- TEXT UNDER STUDY -
□ □ □ □ □ □ □

= Shinshicho =

Shinshicho is a town in southern Ethiopia, located in the Kembata Tembaro Zone of the Southern Nations, Nationalities and Peoples' Region. This town has a latitude and longitude of with an elevation of 1875 meters above sea level.
It was founded by the leader of the community called "Ordolo". Mr Ordolo was a warrior who survived a Sword attack while fighting Bandits who tried to rob the local market during the early days of establishment of Shinshicho. The town was earlier called "Ordolo dikuta/Ordolo gieyaa" till 1977. In the beginning of 2015, the city has a population of 35,000. It has 12 substandard motels and an ongoing modern hotel, a hospital and office complex constructions.

The hospital project in the town was a collaboration with a US based charity called Holt international and the community with a cost of over US$2 million.

□ □ □ □ □ □ □

- DATA UNDER STUDY -
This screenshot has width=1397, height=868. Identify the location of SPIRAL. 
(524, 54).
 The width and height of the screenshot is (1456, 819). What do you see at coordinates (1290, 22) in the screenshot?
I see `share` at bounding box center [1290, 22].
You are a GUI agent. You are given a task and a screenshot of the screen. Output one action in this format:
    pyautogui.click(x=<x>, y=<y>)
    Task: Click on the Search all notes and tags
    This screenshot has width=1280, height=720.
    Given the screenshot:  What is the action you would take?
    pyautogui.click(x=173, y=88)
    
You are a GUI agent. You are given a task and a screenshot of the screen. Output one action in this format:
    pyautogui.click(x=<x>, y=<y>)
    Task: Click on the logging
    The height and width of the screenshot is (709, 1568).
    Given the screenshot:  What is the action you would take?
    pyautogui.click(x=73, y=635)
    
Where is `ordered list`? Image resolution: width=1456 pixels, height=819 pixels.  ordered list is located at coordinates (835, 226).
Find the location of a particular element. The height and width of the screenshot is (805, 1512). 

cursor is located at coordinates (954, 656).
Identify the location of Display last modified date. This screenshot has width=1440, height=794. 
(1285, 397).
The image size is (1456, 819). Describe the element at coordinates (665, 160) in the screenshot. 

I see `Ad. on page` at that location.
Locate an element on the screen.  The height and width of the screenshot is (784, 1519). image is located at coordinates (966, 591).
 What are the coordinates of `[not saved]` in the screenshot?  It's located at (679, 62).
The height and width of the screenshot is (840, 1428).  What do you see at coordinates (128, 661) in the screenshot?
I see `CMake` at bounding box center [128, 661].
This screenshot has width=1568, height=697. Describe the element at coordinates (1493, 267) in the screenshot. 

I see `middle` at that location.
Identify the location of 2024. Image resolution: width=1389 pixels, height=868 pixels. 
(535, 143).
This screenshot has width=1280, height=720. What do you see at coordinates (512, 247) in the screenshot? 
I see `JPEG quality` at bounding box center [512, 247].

□ □ □ □ □ □ □

- PROMPT -
Extend the Shinshicho text by writing what follows its final sentence, the one about the hospital project.

- RESPONSE TO THIS TASK -
Shinshicho was the beneficiary of a project funded by the NGO WaterAid to improve its water supply. Budgeted at just under £85,000 and designed to benefit over 27,000 inhabitants, the project was completed in April 2000.

== Demographics ==
Based on figures from the Central Statistical Agency in 2005, Shinshicho has an estimated total population of 12,626 of whom 6,163 were men and 6,463 were women. The 1994 census reported this town had a total population of 6,968 of whom 3,412 were men and 3,556 were women. It is one of two towns in Kacha Bira woreda.